On 17 October 2025, a submission pursuant to § 13 VwVfG NRW was filed with the NRW Ministry of the Environment and the Arnsberg District Government. It calls for a constitution-guided review of ongoing earth movements and interventions at the Hambach opencast mine – in particular in the area of the Manheim Bay / “Sündenwäldchen” – for compatibility with the state duty of protection under Art. 20a GG.
From protecting nature to constitutionally bound precaution – preventive, not only after the damage has occurred.
The submission does not claim a subjective right of action but activates an objective state duty: Art. 20a GG as a review mandate for the administration. § 13 VwVfG NRW opens the participation window so that ecological integrity is mirrored preventively in administrative practice.
By letter of 24 October 2025, the Arnsberg District Government responded to the submission. It emphasises the importance of protecting the natural foundations of life and points out that the approval of the main operating plan for Hambach (20 December 2024) repeatedly refers to Art. 20a GG and the climate-protection jurisprudence of the Federal Constitutional Court.
At the same time, the authority states that on this basis it sees no legal possibility to suspend the works and that RWE Power AG may rely on the finality of the permit.
On 10 November 2025, the NRW Ministry of the Environment forwarded the second extension, for reasons of competence, to the City of Kerpen (CC: Sabina Rothe, Helmut Scheel). This is the first visible transfer of the review impulse into the municipal level of implementation.
The remnant forest at the Hambach opencast mine illustrates how differently strategic climate litigation and Systemic Legal Development operate within the same conflict – and how they can complement each other.
On the one hand, there is the environmental association’s lawsuit (BUND) against the main operating plan of RWE. Using classical tools of environmental association litigation, it seeks to stop further clearing and to establish judicial limits for the company and the State of North Rhine-Westphalia. The Higher Administrative Court Münster rejects the request for interim relief, and the clearing begins a few days later.
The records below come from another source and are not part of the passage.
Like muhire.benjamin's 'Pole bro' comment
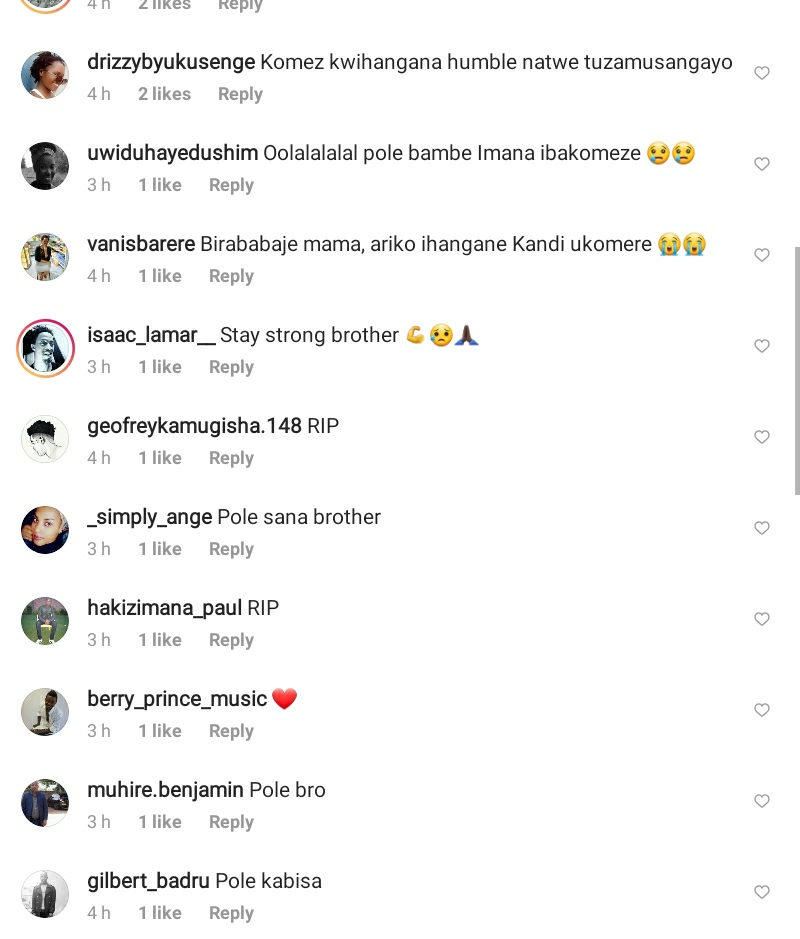Screen dimensions: 800x939 [x=762, y=801]
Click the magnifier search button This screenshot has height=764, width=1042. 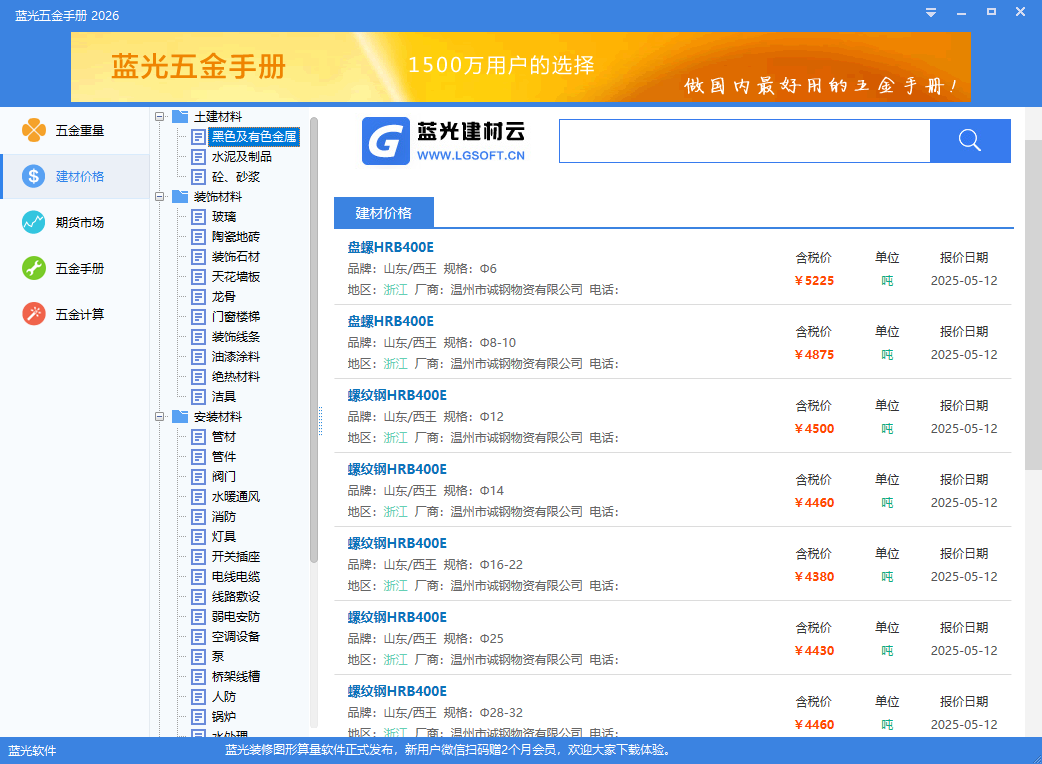pos(969,141)
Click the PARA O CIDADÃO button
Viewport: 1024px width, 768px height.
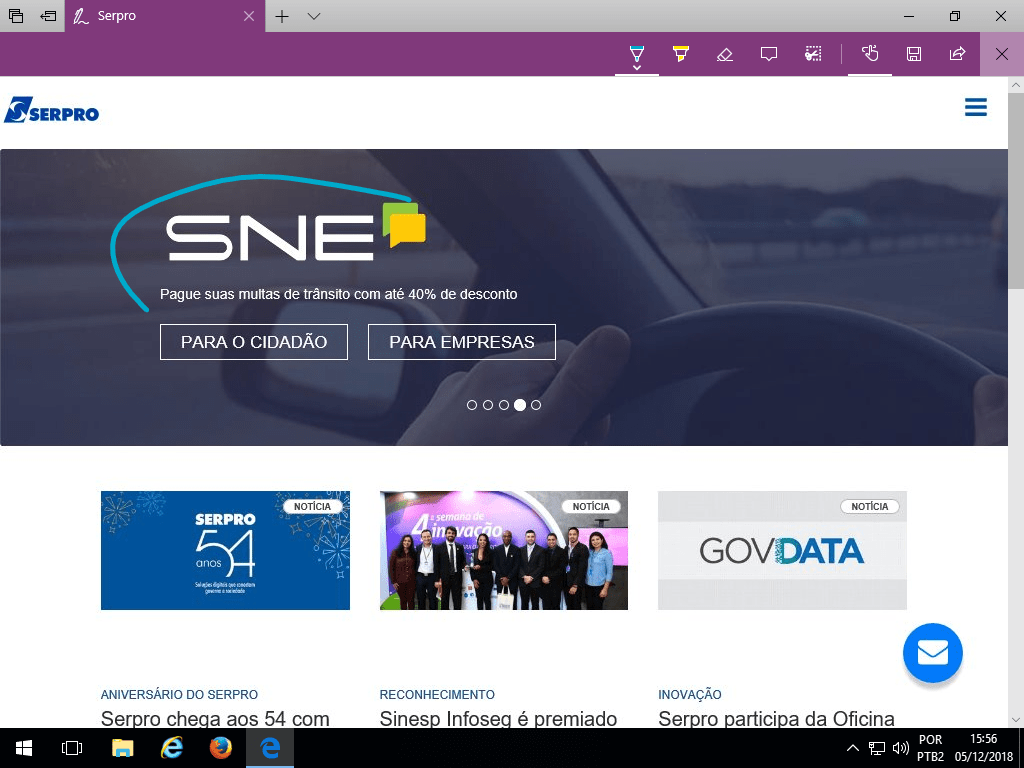coord(254,342)
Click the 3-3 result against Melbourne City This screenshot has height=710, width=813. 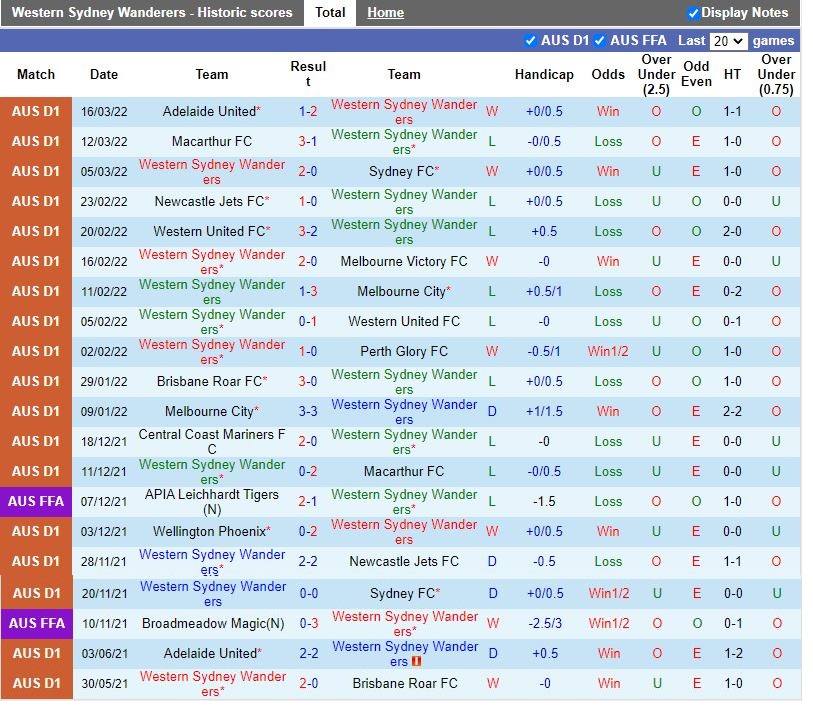(308, 411)
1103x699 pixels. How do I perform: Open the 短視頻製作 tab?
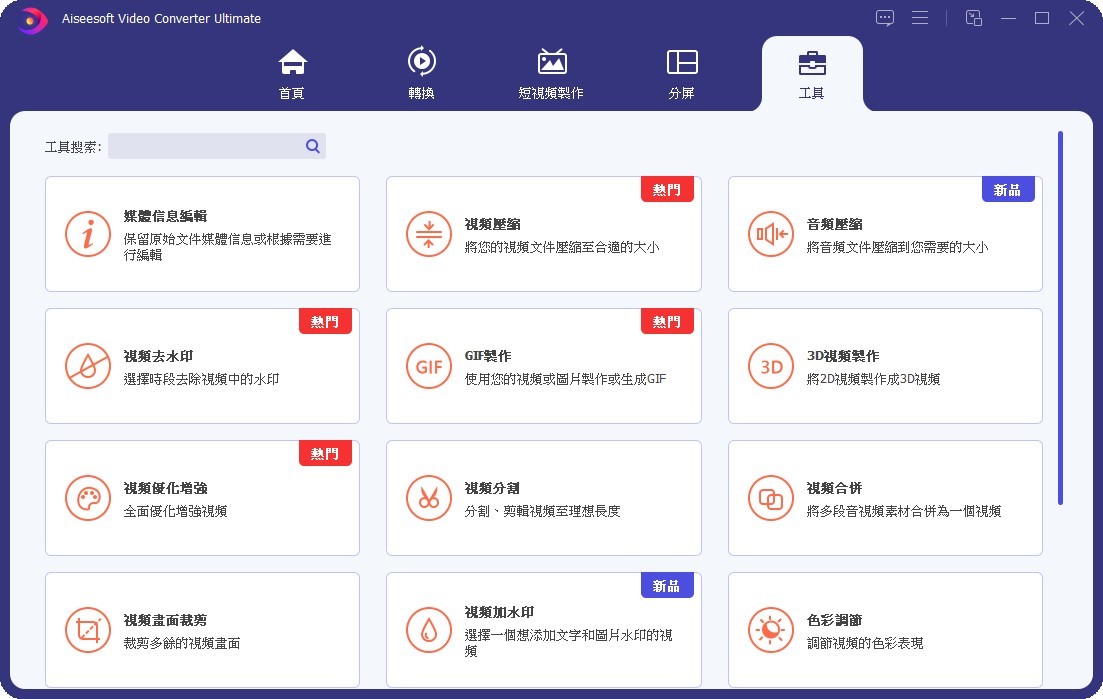(x=551, y=74)
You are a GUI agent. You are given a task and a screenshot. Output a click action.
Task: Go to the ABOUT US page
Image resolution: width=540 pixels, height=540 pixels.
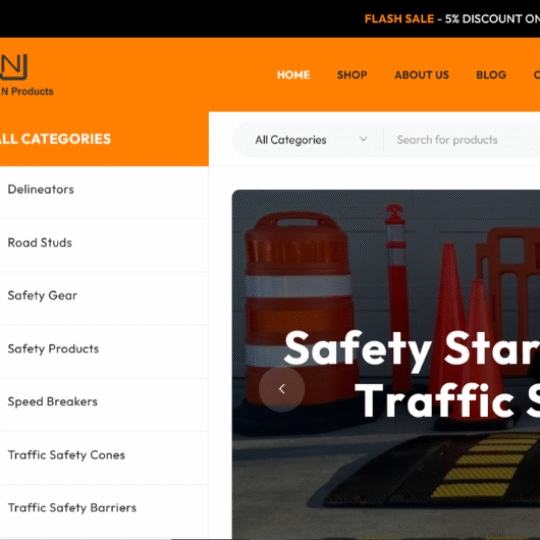click(422, 75)
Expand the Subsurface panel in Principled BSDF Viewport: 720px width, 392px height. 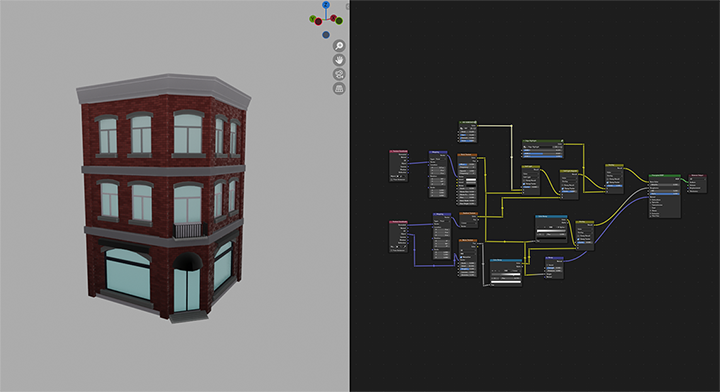point(656,200)
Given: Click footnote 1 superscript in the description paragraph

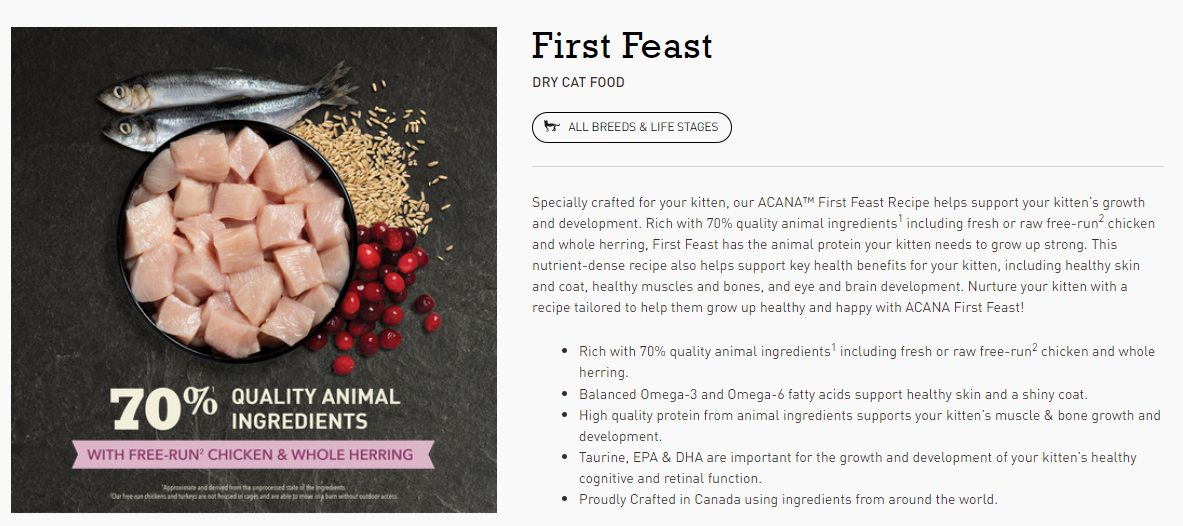Looking at the screenshot, I should [900, 220].
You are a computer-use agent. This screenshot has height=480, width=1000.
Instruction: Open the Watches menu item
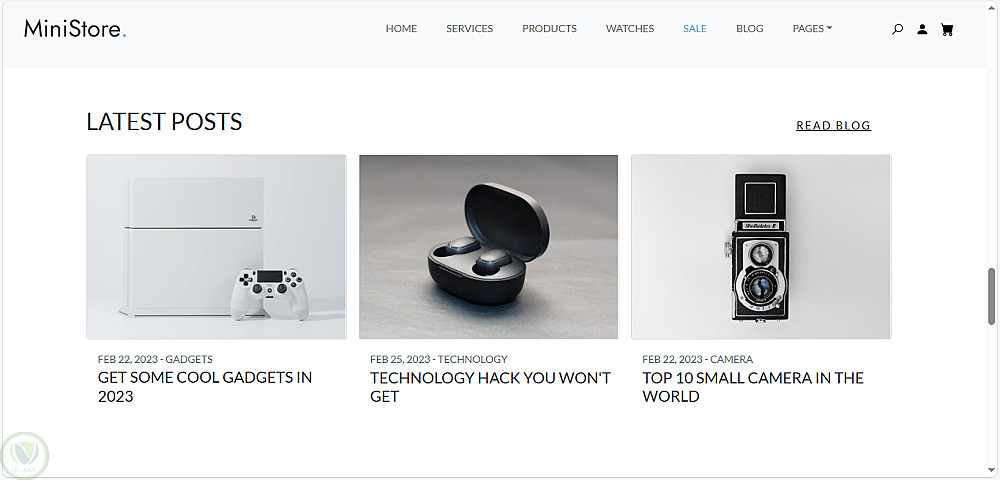(x=629, y=29)
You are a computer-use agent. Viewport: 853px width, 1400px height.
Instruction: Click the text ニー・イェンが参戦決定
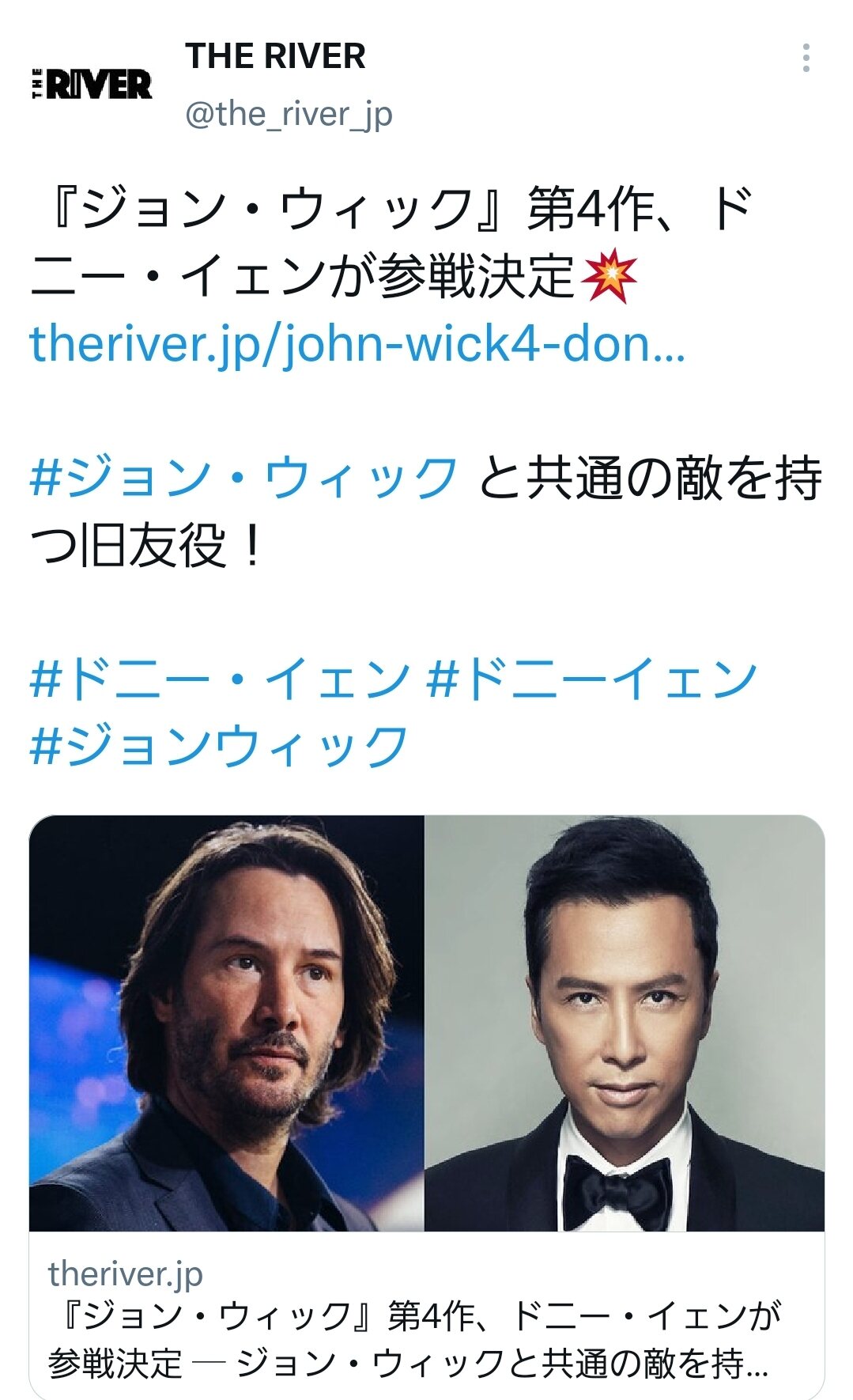(302, 278)
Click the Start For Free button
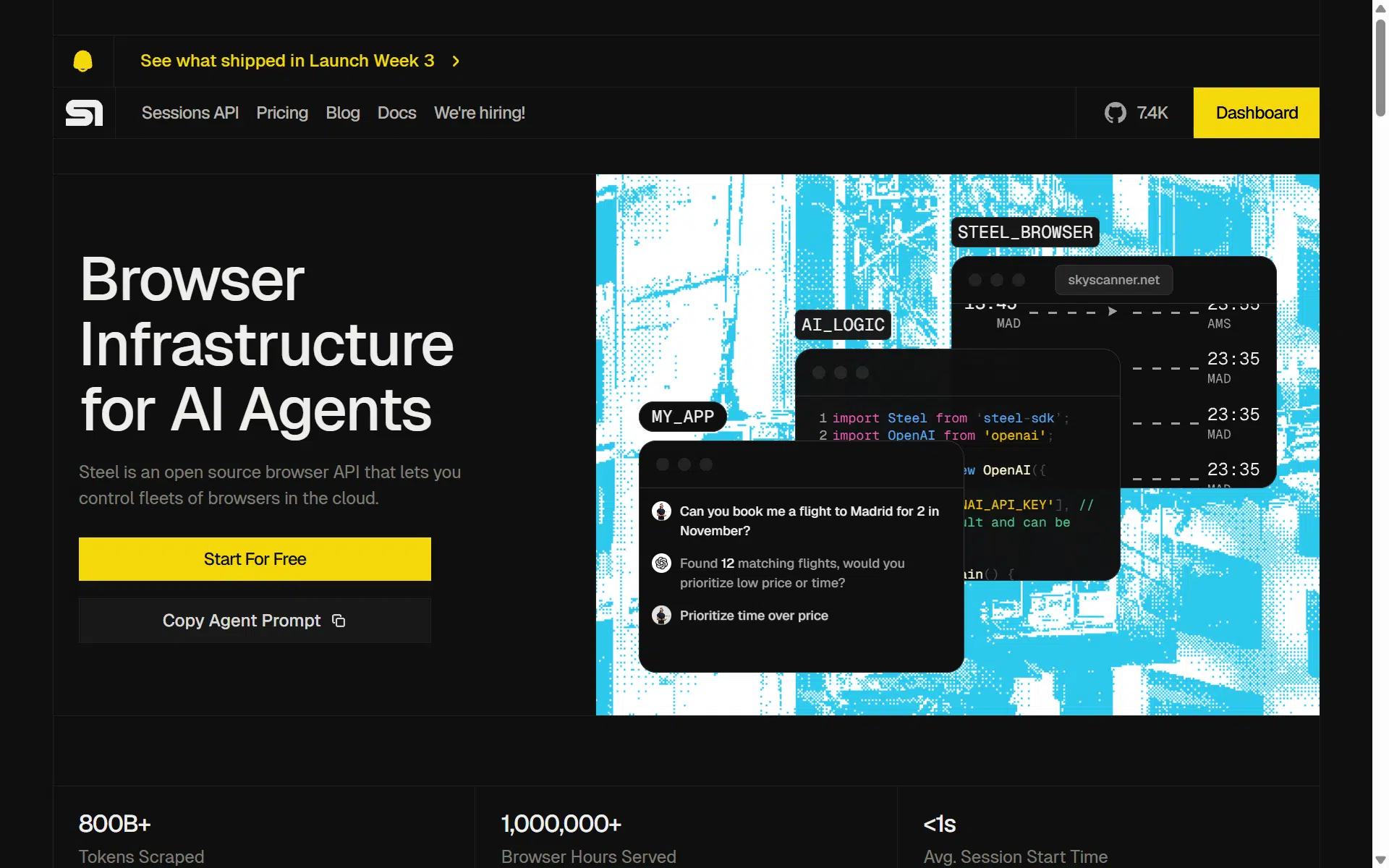The image size is (1389, 868). tap(255, 559)
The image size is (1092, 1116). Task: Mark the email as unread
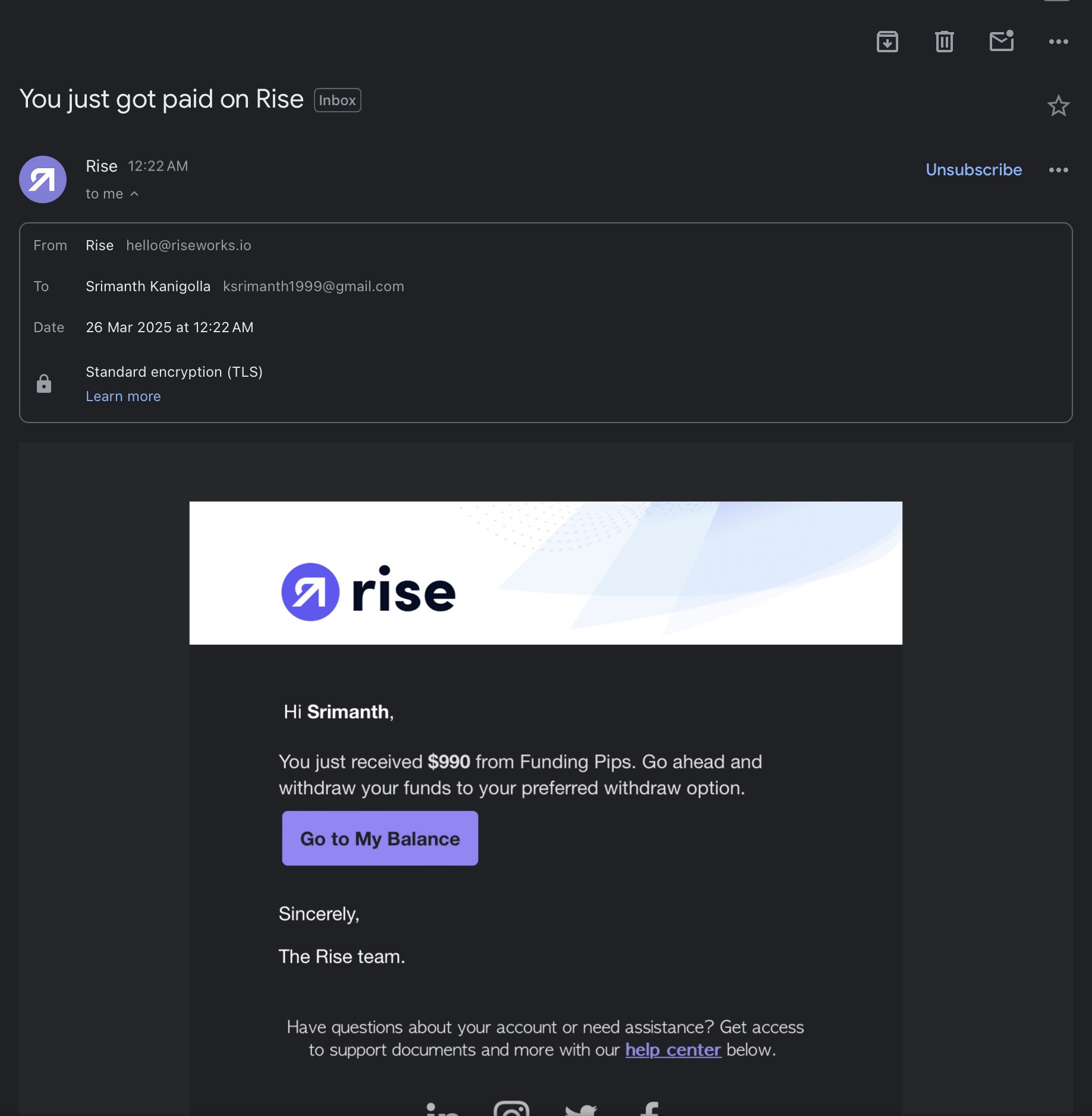click(1001, 42)
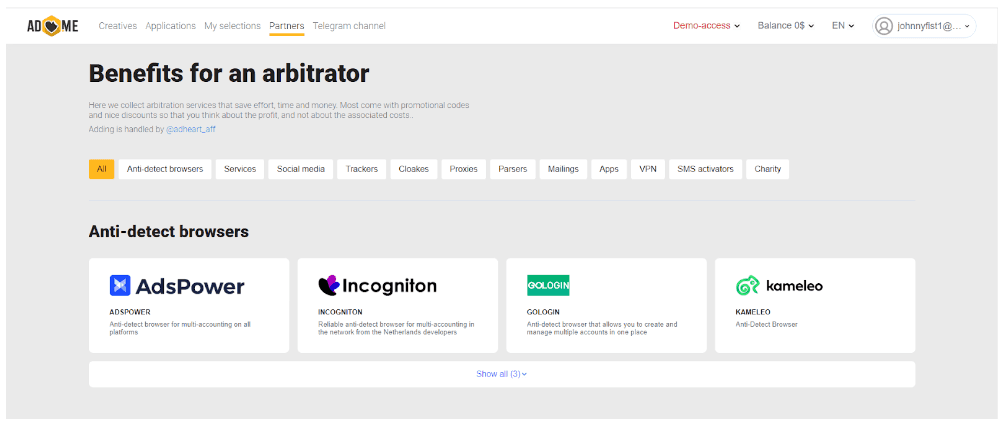1006x429 pixels.
Task: Click the AdMe logo in header
Action: (53, 26)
Juridically important, politically visible – but for the forest, the signal comes too late.
In parallel, Systemic Legal Development takes a different approach at the same site: via submissions under § 13 VwVfG NRW in conjunction with Art. 20a GG to the Arnsberg District Government. These submissions force the authority to address the CO2-sink function, the functional protection of soil and ecological connectivity, and the proportionality of the planned earth movements. They generate an administrative record, a duty to justify, and a documented learning trace for future decisions.
In short:
The case illustrates what is meant by the implementation gap, i.e. the gap between what constitutional law and court decisions require and what is actually examined and justified in everyday administrative practice. Systemic Legal Development addresses exactly this point. It does not replace climate litigation; instead, in the Hambach case it concretely closes this implementation gap between landmark rulings and day-to-day administration. Climate lawsuits establish legal principles; Systemic Legal Development brings them into the daily work of the administration.